Two points Kant made were important for Schopenhauer then (and for us now). First: a fundamental condition of knowing is a place from where things are organized altogether, and Kant called this the transcendental subject. The subject is neither in the world he lives, nor somewhere else far from it. It stays right on the border of experience.
Second: one of the means by which our mind builds the world we live in is causality, a never ending series of causes and effects. Everything has a cause, and this cause surely has another cause, and so on. To the point that it’s not easy at all to understand what the word free means.
Twilight Will
Schopenhauer was a fan of Kant but he saw things a little differently. The world I see is built by my mind, true. I could never find freedom in such a world because I’ve built it up myself using causality as cement, true. But will is not a part of this ordered and squared world, not at all. Will lives in the all-singing all-dancing transcendency.

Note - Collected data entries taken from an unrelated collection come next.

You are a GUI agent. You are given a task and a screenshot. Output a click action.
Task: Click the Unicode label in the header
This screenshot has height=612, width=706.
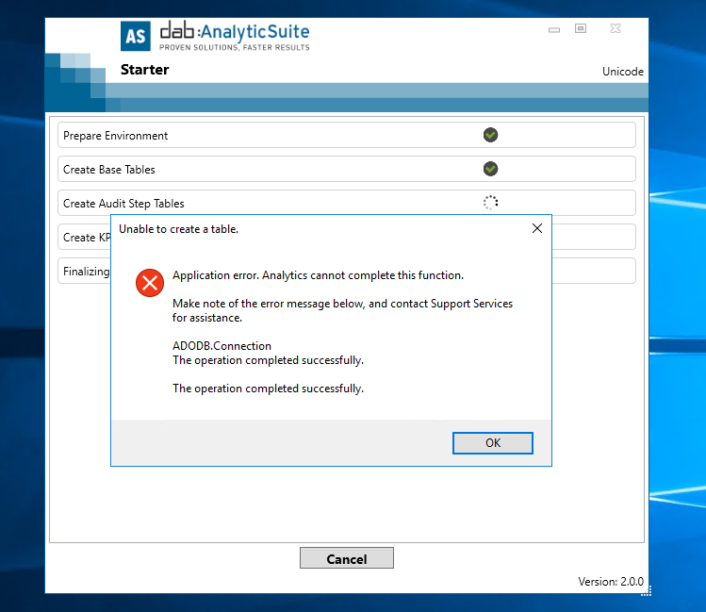pyautogui.click(x=622, y=72)
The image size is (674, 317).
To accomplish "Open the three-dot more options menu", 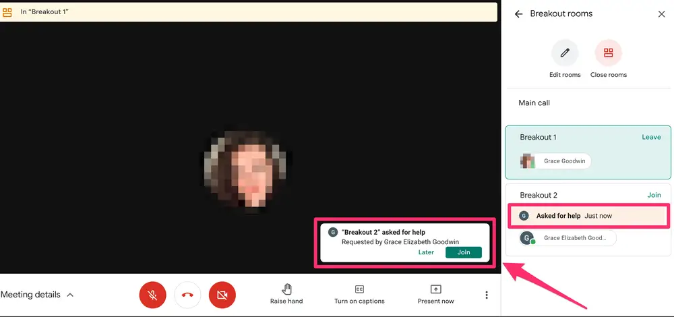I will point(487,295).
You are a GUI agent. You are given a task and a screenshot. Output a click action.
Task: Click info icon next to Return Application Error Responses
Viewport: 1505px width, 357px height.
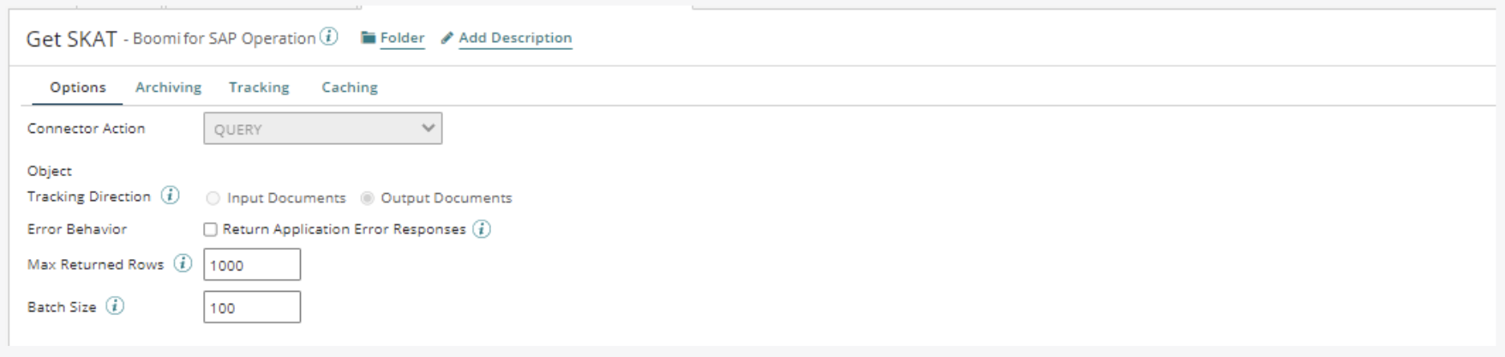pyautogui.click(x=482, y=229)
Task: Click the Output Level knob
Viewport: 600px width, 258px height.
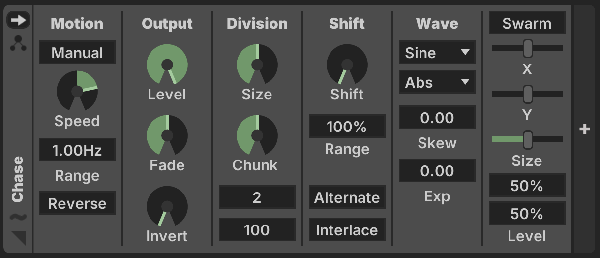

If Kant had always respected the limits of knowledge, what our minds try to reach but what necessarily stays out of sight, Schopenhauer instead found in will a direct access to the true essence of the world, a bridge to seeing beyond experience. As a living being I can feel my will speaking in me at any time, and this will is true, ‘really real’. My self-consciousness gives me the opportunity to observe will subjectively and directly, instead of objectively and indirectly as when I look at another’s actions. And, if we are careful observers, it comes clear that this will is prior to consciousness, it is its background and condition of possibility.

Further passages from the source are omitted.